### PROBLEMS AND TASKS
1: In the opinion piece below, reproduce word for word everything from "Many Israelis experience" down to "to ultimate redemption.".
2: According to the opinion piece, what leads the author to suggest that an entirely different kind of force is at work in Israel's crisis, beyond personal interests and pressure groups? Answer in one to three sentences.

### GIVEN PASSAGE
━━━━━━━━━━━━━━━━━━━━
Bolsheviks, Khomeinists and Now Bibi: How Israelis Can Stop Netanyahu’s Messianic Dictatorship


The Netanyahu government is intent on obtaining unlimited power to institute a radical revolution in Israel. Only the Supreme Court stands in its way. Every democracy-loving Israeli must use all nonviolent means to intensify the protest movement before the crucial court sessions take place

To solve the existential crisis gripping Israel, we need to understand what kind of forces we are dealing with. On the one hand, many personal interests and pressure groups are shaping events, as happens in every political crisis. But the severity of the hatred, rage and fear that Israelis are experiencing, and the disintegration that Israeli society and the Israel Defense Forces are undergoing, suggest that an entirely different kind of force is also at work.

Many Israelis experience this crisis as an attempt by the governing coalition to stage a radical revolution, akin to the Bolshevik Revolution in Russia or the Khomeinist Revolution in Iran. A revolution that fosters messianic hopes on one side, and existential terror on the other. “If this succeeds,” dream some Israelis, “we’ll be living in paradise!” “If this succeeds,” dread other Israelis, “we’ll be living in hell!”

Whatever the outcome, Israeli politics is undergoing a tectonic change. We have shifted from normal politics, which promises mundane improvements and sometimes delivers them – to messianic politics, which promises paradise on earth but tends to create hell. A radical messianic group has risen to power. Like the Bolsheviks and the Khomeinists, the Israeli messianic zealots are certain of three things:

• They know the way to ultimate redemption.
━━━━━━━━━━━━━━━━━━━━
### DATA LISTING
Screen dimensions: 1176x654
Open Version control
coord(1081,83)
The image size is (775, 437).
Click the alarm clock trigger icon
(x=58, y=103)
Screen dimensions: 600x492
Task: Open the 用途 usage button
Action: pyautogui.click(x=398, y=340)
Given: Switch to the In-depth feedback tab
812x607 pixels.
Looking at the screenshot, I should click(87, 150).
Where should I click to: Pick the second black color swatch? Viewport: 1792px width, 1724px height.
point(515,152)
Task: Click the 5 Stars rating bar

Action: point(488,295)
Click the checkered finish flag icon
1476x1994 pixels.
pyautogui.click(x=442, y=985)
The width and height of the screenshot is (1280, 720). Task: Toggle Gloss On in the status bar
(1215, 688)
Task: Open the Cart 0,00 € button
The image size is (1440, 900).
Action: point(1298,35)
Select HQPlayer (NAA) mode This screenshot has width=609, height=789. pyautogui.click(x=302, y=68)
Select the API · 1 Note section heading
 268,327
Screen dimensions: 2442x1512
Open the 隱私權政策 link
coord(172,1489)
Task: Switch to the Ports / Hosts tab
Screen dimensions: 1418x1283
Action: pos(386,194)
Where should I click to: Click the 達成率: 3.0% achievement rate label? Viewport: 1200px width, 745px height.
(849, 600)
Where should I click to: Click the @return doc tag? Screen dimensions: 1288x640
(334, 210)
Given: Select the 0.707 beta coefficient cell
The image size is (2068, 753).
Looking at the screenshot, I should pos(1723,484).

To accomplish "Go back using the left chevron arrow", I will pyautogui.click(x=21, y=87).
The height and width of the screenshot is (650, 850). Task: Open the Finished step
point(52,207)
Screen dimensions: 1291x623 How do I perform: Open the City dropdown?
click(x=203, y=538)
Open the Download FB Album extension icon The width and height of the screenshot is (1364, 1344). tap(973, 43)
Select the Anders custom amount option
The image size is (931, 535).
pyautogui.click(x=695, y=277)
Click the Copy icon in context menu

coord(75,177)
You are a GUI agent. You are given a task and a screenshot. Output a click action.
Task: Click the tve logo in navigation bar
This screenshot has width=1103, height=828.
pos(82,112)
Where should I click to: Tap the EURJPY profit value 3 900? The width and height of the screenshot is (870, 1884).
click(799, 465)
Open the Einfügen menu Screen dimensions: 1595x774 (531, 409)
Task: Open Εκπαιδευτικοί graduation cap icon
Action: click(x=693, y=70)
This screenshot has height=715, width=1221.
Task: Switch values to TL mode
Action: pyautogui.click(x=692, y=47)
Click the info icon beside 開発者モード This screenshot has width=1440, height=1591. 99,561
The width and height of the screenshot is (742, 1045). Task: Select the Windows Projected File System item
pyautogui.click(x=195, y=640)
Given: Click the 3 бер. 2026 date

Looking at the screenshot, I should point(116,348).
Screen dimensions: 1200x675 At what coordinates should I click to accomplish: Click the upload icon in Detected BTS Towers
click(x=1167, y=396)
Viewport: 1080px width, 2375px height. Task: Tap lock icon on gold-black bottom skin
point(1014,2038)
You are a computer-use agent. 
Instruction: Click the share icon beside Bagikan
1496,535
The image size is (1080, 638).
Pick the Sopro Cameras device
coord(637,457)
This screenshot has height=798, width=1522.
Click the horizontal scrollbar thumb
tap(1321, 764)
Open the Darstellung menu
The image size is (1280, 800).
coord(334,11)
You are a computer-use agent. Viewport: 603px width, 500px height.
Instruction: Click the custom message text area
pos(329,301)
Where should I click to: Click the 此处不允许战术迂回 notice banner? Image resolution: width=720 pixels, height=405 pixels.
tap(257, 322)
━━━━━━━━━━━━━━━━━━━━
### TASK RESPONSES
1:
Many Israelis experience this crisis as an attempt by the governing coalition to stage a radical revolution, akin to the Bolshevik Revolution in Russia or the Khomeinist Revolution in Iran. A revolution that fosters messianic hopes on one side, and existential terror on the other. “If this succeeds,” dream some Israelis, “we’ll be living in paradise!” “If this succeeds,” dread other Israelis, “we’ll be living in hell!”

Whatever the outcome, Israeli politics is undergoing a tectonic change. We have shifted from normal politics, which promises mundane improvements and sometimes delivers them – to messianic politics, which promises paradise on earth but tends to create hell. A radical messianic group has risen to power. Like the Bolsheviks and the Khomeinists, the Israeli messianic zealots are certain of three things:

• They know the way to ultimate redemption.

2: The author points to the severity of the hatred, rage and fear that Israelis are experiencing. The author also cites the disintegration that Israeli society and the Israel Defense Forces are undergoing.